Log data has a long history of being difficult to work with. Almost every system, component, and application can generate massive amounts of unstructured data just cryptic enough to dissuade the typical administrator from harnessing the value it holds. Much of the time, log data is viewed only when something isn’t working. When issues occur, deciphering logs for a particular application or component is typically left to technical support professionals, who are the only ones to understand the nuances of the log data being generated.
Many perceive log data as nothing more than an insurance policy for when something goes wrong. This perception implies that if everything is functioning as expected, then there is little value to log data. This misconception overlooks one of the key benefits log data can provide for you and your environment. When used correctly, with the right tools, log data can provide context and understanding to changing conditions in the data center. Alarm mechanisms, while important, often indicate just a state or condition, and can be transient, only remaining visible during the period of time the alarm threshold is met. Log data tells a much more detailed story, and does so over time. Log analytics can complement other forms of information gathering, such as performance graphs, and alarms. Capitalizing on the intelligence buried in log data is a superb opportunity to manage a data center in a smarter way.
vRealize Log Insight
VMware vRealize Log Insight is a log management and analytics solution that gives the data center administrator an easy way to see context, correlation, and meaning behind otherwise obfuscated log content. Log Insight can aggregate log data from a variety of different sources, and creates a time series database of events that can be easily mined using a very simple query mechanism, and interactive graphs. Log Insight comes with a number of dashboards that are a collection of presets and queries to help the administrator easily interpret the data gathered. It’s fast, customizable, and extensible through the use of “content packs” found in the Log Insight Marketplace on VMware Solution Exchange. The content pack for vSphere unlocks data inside vCenter server logs, and provides an extraordinary amount of intelligence to any environment.

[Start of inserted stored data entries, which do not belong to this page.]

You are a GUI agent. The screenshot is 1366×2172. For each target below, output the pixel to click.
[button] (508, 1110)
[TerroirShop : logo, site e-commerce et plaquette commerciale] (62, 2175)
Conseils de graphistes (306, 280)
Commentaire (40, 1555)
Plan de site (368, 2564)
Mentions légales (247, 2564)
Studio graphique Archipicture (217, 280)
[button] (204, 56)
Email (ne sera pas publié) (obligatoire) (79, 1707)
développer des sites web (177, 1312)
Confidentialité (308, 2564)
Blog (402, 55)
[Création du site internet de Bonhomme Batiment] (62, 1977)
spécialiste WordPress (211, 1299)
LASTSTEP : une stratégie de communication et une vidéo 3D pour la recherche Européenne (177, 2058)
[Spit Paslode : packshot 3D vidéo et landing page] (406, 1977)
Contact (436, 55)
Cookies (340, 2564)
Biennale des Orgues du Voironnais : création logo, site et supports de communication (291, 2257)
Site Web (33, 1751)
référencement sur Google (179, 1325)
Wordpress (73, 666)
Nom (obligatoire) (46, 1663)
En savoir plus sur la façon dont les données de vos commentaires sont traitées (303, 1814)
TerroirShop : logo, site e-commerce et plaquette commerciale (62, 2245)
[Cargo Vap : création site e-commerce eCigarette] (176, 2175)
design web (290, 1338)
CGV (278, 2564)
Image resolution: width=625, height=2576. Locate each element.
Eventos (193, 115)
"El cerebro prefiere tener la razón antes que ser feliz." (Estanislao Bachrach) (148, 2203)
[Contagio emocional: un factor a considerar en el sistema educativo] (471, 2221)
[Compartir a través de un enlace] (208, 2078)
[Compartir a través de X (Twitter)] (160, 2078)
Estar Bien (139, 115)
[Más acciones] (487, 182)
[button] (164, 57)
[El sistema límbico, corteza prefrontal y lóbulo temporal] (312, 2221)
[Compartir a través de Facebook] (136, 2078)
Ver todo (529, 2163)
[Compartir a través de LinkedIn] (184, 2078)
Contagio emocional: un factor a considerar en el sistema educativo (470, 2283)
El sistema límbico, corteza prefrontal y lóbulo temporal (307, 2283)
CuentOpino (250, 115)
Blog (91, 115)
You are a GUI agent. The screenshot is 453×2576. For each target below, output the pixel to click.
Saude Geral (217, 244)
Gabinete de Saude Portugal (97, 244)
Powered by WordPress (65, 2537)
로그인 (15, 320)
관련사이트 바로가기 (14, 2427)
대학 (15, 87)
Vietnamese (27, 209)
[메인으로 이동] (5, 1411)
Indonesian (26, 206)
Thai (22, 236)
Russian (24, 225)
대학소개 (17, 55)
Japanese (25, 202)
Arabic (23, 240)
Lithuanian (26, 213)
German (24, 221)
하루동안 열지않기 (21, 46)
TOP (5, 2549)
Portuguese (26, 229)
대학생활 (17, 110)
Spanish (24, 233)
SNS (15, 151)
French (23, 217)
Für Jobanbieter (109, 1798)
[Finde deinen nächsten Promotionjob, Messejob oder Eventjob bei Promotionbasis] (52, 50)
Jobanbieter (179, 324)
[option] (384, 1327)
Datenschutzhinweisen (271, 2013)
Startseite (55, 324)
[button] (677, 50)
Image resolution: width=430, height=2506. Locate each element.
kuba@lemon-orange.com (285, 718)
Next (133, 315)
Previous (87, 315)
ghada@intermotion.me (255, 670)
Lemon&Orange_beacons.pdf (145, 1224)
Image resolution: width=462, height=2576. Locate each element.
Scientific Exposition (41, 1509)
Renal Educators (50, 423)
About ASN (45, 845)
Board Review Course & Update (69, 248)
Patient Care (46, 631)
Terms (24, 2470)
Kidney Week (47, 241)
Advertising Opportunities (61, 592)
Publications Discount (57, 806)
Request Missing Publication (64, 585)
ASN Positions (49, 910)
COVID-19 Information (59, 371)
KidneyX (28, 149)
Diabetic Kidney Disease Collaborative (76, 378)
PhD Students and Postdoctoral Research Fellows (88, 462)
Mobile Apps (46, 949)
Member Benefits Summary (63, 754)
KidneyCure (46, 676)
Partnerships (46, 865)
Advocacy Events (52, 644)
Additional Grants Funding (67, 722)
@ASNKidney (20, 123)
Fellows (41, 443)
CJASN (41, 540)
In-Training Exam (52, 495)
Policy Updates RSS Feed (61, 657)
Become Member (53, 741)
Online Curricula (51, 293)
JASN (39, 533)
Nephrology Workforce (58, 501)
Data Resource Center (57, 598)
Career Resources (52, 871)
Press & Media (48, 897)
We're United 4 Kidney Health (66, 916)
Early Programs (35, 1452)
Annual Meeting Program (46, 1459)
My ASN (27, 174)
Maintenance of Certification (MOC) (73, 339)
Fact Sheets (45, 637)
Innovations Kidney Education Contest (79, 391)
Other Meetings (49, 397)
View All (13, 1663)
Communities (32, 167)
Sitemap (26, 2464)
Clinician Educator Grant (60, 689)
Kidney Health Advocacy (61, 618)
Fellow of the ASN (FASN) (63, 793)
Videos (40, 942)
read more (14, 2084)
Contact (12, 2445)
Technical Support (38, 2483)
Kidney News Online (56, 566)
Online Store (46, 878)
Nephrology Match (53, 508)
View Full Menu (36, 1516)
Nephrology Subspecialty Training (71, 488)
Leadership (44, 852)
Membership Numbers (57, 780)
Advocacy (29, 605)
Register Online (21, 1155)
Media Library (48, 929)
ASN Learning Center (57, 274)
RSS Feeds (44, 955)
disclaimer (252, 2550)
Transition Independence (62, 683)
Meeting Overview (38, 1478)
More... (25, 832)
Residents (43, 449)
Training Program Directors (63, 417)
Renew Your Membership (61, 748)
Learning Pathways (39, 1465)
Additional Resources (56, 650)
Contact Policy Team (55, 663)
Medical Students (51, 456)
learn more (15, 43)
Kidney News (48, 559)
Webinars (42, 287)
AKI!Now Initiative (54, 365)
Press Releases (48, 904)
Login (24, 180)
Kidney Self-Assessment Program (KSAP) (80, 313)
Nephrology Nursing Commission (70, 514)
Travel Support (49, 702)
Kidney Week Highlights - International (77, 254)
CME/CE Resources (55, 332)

The vRealize Log Insight content pack for vSAN
The capabilities of Log Insight are extended to vSAN through its own dedicated content pack for vSAN. Found in the Log Insight Marketplace (accessible via web browser, or directly in Log Insight), the Log Insight content pack for vSAN provides a set of dashboards ready for any vSAN environment. The images below illustrate how different dashboards can be used to learn more about the environment.
Figure 1. Viewing a general change in vSAN error events in the content pack for vSphere.
In Figure 1, we can easily see a significant change in error events that vSAN is reporting courtesy of a general vSAN dashboard included in the content pack for vSphere. In order to gain deeper insight into detailed vSAN log activities, the Log Insight content pack for vSAN should be used. Using both content packs provides for a holistic understanding of activities, as issues may extend beyond specific components.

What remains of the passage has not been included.